▸ **TEXT SHOWN**:
▽

I don't know how to solve that, you should probably close this issue and start a new one with your new problem, I don't think they're related...

gdelab avatar Jun 19 '17 14:06 gdelab

@shiwenhao I think you should change lib/setup.py as well and then run make again. Also you can check cuda and cudnn versions to see if they're high enough. If this doesn't help, I think you should create a new issue as @gdelab says.

hadign20 avatar Jun 19 '17 16:06 hadign20

@hadi-ghnd Modify GPUid from 1 to 0,I solved it ... unbelieveable, I used GPUid = 1,2,3, but not 0,I do not know why is it. Thank you very much for your help.

shiwenhao avatar Jun 20 '17 02:06 shiwenhao

@shiwenhao me too, I modify GPU ID from 2 to 0, and it can work. It's really unbelievable. Do you know why now?

luwanxuan avatar Nov 14 '17 13:11 luwanxuan

@luwanxuan I don‘t know why...I find four GPU memory is occupied, but only one is in the calculation.I guess it's the characteristic of TensorFlow.

shiwenhao avatar Nov 15 '17 06:11 shiwenhao

@hadi-ghnd do you know why AP=-1?i have the same problem?

hxf930620 avatar May 03 '18 10:05 hxf930620

@shiwenhao In what file should we change this setting? I trained 5 epochs and the maps for all classes were 0, and then I trained the network for another 5 epochs, and now it give -1 map for all classes. Would you know what is going wrong? I am training on a custom data-set with 4 classes(3+1 for background). I made all the necessary changed according to the VOC data-set.

I would be really appreciate some help. Thank you!

lipikak17 avatar Jul 10 '18 10:07 lipikak17

@hadi-ghnd could you please explain how to debug this problem of -1 MAP?

lipikak17 avatar Jul 17 '18 07:07 lipikak17

@luwanxuan could you please share in which file to change the GPUId? thank you in advance! :)

lipikak17 avatar Aug 13 '18 12:08 lipikak17

△

▸ **SHORT TASK**: Can you quote the whole GPU ID thread above, word for word?

▸ **SUPPLIED DATA**:
▽

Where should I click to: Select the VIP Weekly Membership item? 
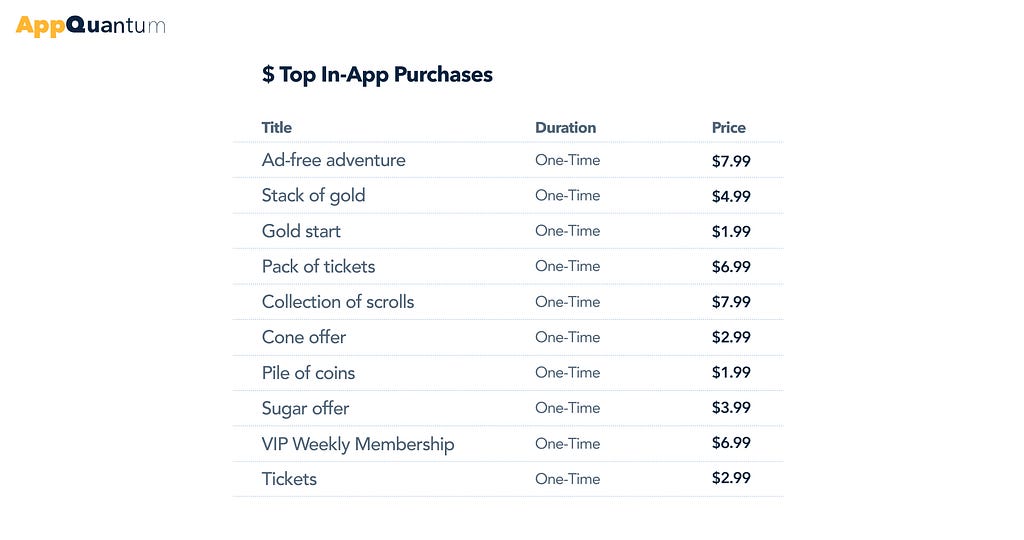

△

▸ **WRITTEN ANSWER**:
I don't know how to solve that, you should probably close this issue and start a new one with your new problem, I don't think they're related...

gdelab avatar Jun 19 '17 14:06 gdelab

@shiwenhao I think you should change lib/setup.py as well and then run make again. Also you can check cuda and cudnn versions to see if they're high enough. If this doesn't help, I think you should create a new issue as @gdelab says.

hadign20 avatar Jun 19 '17 16:06 hadign20

@hadi-ghnd Modify GPUid from 1 to 0,I solved it ... unbelieveable, I used GPUid = 1,2,3, but not 0,I do not know why is it. Thank you very much for your help.

shiwenhao avatar Jun 20 '17 02:06 shiwenhao

@shiwenhao me too, I modify GPU ID from 2 to 0, and it can work. It's really unbelievable. Do you know why now?

luwanxuan avatar Nov 14 '17 13:11 luwanxuan

@luwanxuan I don‘t know why...I find four GPU memory is occupied, but only one is in the calculation.I guess it's the characteristic of TensorFlow.

shiwenhao avatar Nov 15 '17 06:11 shiwenhao

@hadi-ghnd do you know why AP=-1?i have the same problem?

hxf930620 avatar May 03 '18 10:05 hxf930620

@shiwenhao In what file should we change this setting? I trained 5 epochs and the maps for all classes were 0, and then I trained the network for another 5 epochs, and now it give -1 map for all classes. Would you know what is going wrong? I am training on a custom data-set with 4 classes(3+1 for background). I made all the necessary changed according to the VOC data-set.

I would be really appreciate some help. Thank you!

lipikak17 avatar Jul 10 '18 10:07 lipikak17

@hadi-ghnd could you please explain how to debug this problem of -1 MAP?

lipikak17 avatar Jul 17 '18 07:07 lipikak17

@luwanxuan could you please share in which file to change the GPUId? thank you in advance! :)

lipikak17 avatar Aug 13 '18 12:08 lipikak17